**Challenge:**
Update the listing below by replacing "Instruction" with "Command" wherever it appears, and leave every other line unchanged.

Rows on where targets appear:
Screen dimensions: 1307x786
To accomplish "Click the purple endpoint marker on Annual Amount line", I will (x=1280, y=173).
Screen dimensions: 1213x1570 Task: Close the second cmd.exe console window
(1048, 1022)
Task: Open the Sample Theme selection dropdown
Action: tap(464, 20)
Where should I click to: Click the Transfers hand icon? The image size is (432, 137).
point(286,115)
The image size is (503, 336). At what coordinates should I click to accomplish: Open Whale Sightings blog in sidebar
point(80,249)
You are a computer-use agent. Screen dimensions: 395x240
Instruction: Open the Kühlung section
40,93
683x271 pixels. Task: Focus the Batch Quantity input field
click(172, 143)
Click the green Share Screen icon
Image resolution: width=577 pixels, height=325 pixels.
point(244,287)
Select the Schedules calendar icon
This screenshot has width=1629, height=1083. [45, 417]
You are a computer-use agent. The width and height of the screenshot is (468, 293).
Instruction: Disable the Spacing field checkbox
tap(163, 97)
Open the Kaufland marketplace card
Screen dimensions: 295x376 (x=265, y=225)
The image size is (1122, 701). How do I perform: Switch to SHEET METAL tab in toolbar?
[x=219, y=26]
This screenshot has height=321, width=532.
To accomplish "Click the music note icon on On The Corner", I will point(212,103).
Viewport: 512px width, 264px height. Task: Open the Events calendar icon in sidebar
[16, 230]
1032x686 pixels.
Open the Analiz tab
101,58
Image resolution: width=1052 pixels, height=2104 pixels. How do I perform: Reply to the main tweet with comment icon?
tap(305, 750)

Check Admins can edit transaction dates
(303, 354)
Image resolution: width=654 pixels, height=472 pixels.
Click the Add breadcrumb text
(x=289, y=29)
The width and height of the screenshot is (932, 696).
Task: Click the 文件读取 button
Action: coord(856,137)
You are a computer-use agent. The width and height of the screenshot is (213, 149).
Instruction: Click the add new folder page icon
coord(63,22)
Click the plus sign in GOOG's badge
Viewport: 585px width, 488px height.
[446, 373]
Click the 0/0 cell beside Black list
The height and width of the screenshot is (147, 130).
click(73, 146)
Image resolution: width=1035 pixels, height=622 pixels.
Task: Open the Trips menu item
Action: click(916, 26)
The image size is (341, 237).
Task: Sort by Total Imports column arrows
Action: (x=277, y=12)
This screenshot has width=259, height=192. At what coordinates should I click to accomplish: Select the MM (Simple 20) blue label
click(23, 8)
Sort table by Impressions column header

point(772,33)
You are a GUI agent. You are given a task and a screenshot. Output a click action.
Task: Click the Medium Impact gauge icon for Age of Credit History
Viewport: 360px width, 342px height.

**Full response:**
Screen dimensions: 1307x786
To accomplish "Click the purple endpoint marker on Annual Amount line", I will (x=1280, y=173).
Screen dimensions: 1213x1570 Task: Close the second cmd.exe console window
(1048, 1022)
Task: Open the Sample Theme selection dropdown
Action: tap(464, 20)
Where should I click to: Click the Transfers hand icon? The image size is (432, 137).
point(286,115)
The image size is (503, 336). At what coordinates should I click to accomplish: Open Whale Sightings blog in sidebar
point(80,249)
You are a computer-use agent. Screen dimensions: 395x240
Command: Open the Kühlung section
40,93
683x271 pixels. Task: Focus the Batch Quantity input field
click(172, 143)
Click the green Share Screen icon
Image resolution: width=577 pixels, height=325 pixels.
point(244,287)
Select the Schedules calendar icon
This screenshot has width=1629, height=1083. [45, 417]
You are a computer-use agent. The width and height of the screenshot is (468, 293).
Command: Disable the Spacing field checkbox
tap(163, 97)
Open the Kaufland marketplace card
Screen dimensions: 295x376 (x=265, y=225)
The image size is (1122, 701). How do I perform: Switch to SHEET METAL tab in toolbar?
[x=219, y=26]
This screenshot has height=321, width=532.
To accomplish "Click the music note icon on On The Corner", I will point(212,103).
Viewport: 512px width, 264px height. Task: Open the Events calendar icon in sidebar
[16, 230]
1032x686 pixels.
Open the Analiz tab
101,58
Image resolution: width=1052 pixels, height=2104 pixels. How do I perform: Reply to the main tweet with comment icon?
tap(305, 750)

Check Admins can edit transaction dates
(303, 354)
Image resolution: width=654 pixels, height=472 pixels.
Click the Add breadcrumb text
(x=289, y=29)
The width and height of the screenshot is (932, 696).
Task: Click the 文件读取 button
Action: coord(856,137)
You are a computer-use agent. The width and height of the screenshot is (213, 149).
Command: Click the add new folder page icon
coord(63,22)
Click the plus sign in GOOG's badge
Viewport: 585px width, 488px height.
[446, 373]
Click the 0/0 cell beside Black list
The height and width of the screenshot is (147, 130).
click(73, 146)
Image resolution: width=1035 pixels, height=622 pixels.
Task: Open the Trips menu item
Action: click(916, 26)
The image size is (341, 237).
Task: Sort by Total Imports column arrows
Action: (x=277, y=12)
This screenshot has width=259, height=192. At what coordinates should I click to accomplish: Select the MM (Simple 20) blue label
click(23, 8)
Sort table by Impressions column header

point(772,33)
You are a GUI agent. You are given a task and a screenshot. Output a click action.
Task: Click the Medium Impact gauge icon for Age of Credit History
Viewport: 360px width, 342px height.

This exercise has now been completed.